Senior Data Scientist, Industrialized Workflows

  • Recursion
  • Apr 11, 2024
Full time I.T. & Communications

Job Description

The Impact You'll Make

With treatments for hundreds of diseases in our sights, we've built a data science team with domain expertise in computer science, bioinformatics, physics, biology, mathematics, applied statistics, and more. We work side-by-side with biologists, automation scientists, chemists, software engineers, and many others; together, we develop the tools and methods to turn our experimental data into treatments for pathologies that affect the lives of countless individuals. As a data scientist supporting the development of our industrialized workflows, you'll work with a highly dynamic team that is focused on improving how we move from ideation through to advanced candidate drugs in a way that accelerates decision-making and automates as much as possible to scale the impact that we can have.

You'll have access to unbelievable scales of data: we currently run up to 2.2 million experiments run each week, our ground-breaking Phenom-1 foundation model, trained on > 1 billion in-house images, and our maps of biology and chemistry that contain > 5 trillion relationships across multiple biological and chemical contexts.

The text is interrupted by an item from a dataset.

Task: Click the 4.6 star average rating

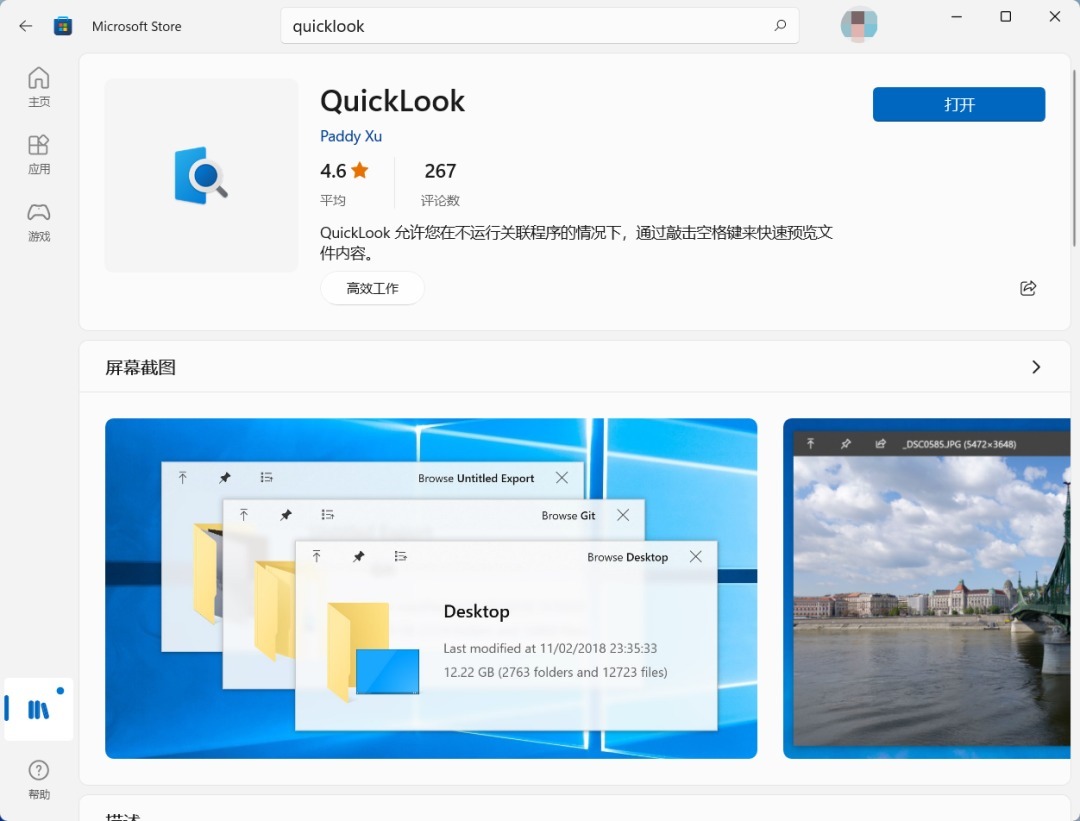Action: (x=344, y=171)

In this role, you will leverage this data as you:

  • Partner with chemists and biologists to understand their processes and the questions that they are asking at each stage of the drug discovery funnel
  • Contribute to the development of LOWE, a natural language interface that connects wet- and dry-lab components of the Recursion OS to streamline drug-discovery tasks
  • Develop methods, metrics, benchmarks, and models to help drive drug discovery in a standardized way.
  • Convert exploratory analysis into production-quality functions that can be incorporated into in-house Python packages and that support at-scale generation of data packages to accelerate decisions on passing programs through internal stage gates.
  • Create and analyze enormous sets of connected data for a variety of programs to learn how best to advance drug discovery in an industrialized way
  • Collaborate with engineering teams to mature your models and analyses and put them into productionized flows
  • Deliver quickly and iteratively, both supporting in-flight programs and building improvements for the long-term in short-lived, agile workstreams
  • Learn to leverage new code packages and data science techniques as needed

Location:

Making London your home base is ideal, however, we will consider on-site work in our Salt Lake City, Utah or Toronto, Ontario offices as well.

The Team You'll Join

We are an application-oriented group whose goal is to discover drugs at scale, using the toolkit of computational science in collaboration with our counterparts in other engineering (software and data engineering, laboratory automation), scientific (biology, chemistry, clinical science), and operational (laboratory operations, regulatory affairs) disciplines. We are value-driving - data science at Recursion is not just an accelerating function; it is a core part of our value proposition. As data scientists, we are responsible for showing up as leaders and visionaries, helping to shape how Recursion delivers on our mission. We work on what matters and deliver in timescales of weeks not quarters. We focus on the impact that we are trying to make and the "why" of what we are trying to deliver and are resilient if the "how" of what we are doing needs to change.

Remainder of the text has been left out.